福島 富岡町 帰還困難区域の一部 先行して解除目指す方針

福島県富岡町は、原発事故にともなう帰還困難区域のうち、避難指示解除の具体的な時期が示されていない地域の一部について、除染廃棄物の仮置き場としてすでに除染が行われた区域にかぎり、先行して解除を目指す方針を固めました。

富岡町は、4年前に町の面積のおよそ9割で避難指示が解除され、北東部に残る帰還困難区域のうち国道6号線の西側を中心とするおよそ390ヘクタールでは、2年後の解除に向けて除染やインフラ整備が進められています。
一方、残る460ヘクタールについては国が、2020年代に希望する住民が帰還できるよう必要な箇所を除染して避難指示を解除するとしていますが、解除の具体的な時期は示されていません。

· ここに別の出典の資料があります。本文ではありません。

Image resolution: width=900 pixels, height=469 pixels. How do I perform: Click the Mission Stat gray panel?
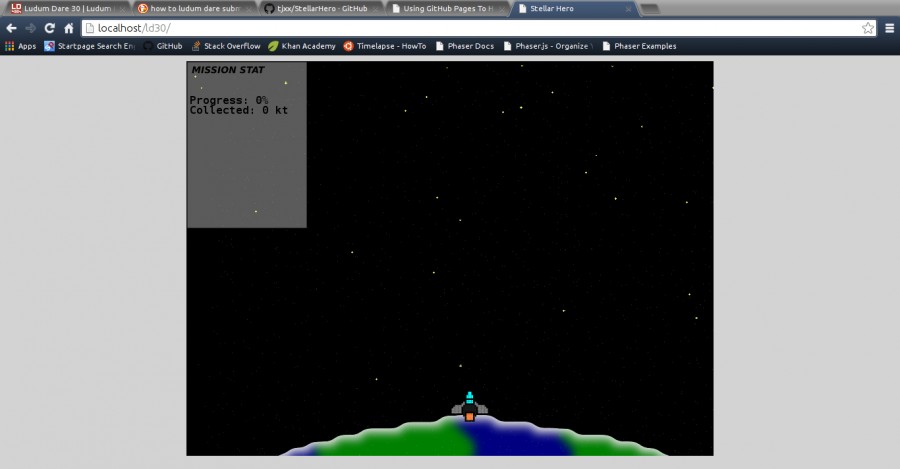pyautogui.click(x=247, y=145)
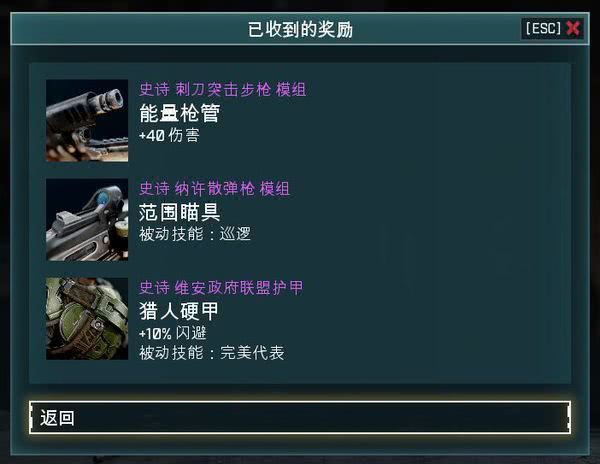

こうした中、富岡町はこの土地の一部について、先行して避難指示の解除を目指す方針を固めました。
対象となる土地は現在、除染廃棄物の仮置き場になっていて、作業員の安全のためすでに除染が行われているということです。
町は2年後に解除が予定されている隣接地域と合わせて、土地を広域的に活用することで産業団地や企業進出の拠点となる施設などの整備を進めることを検討しています。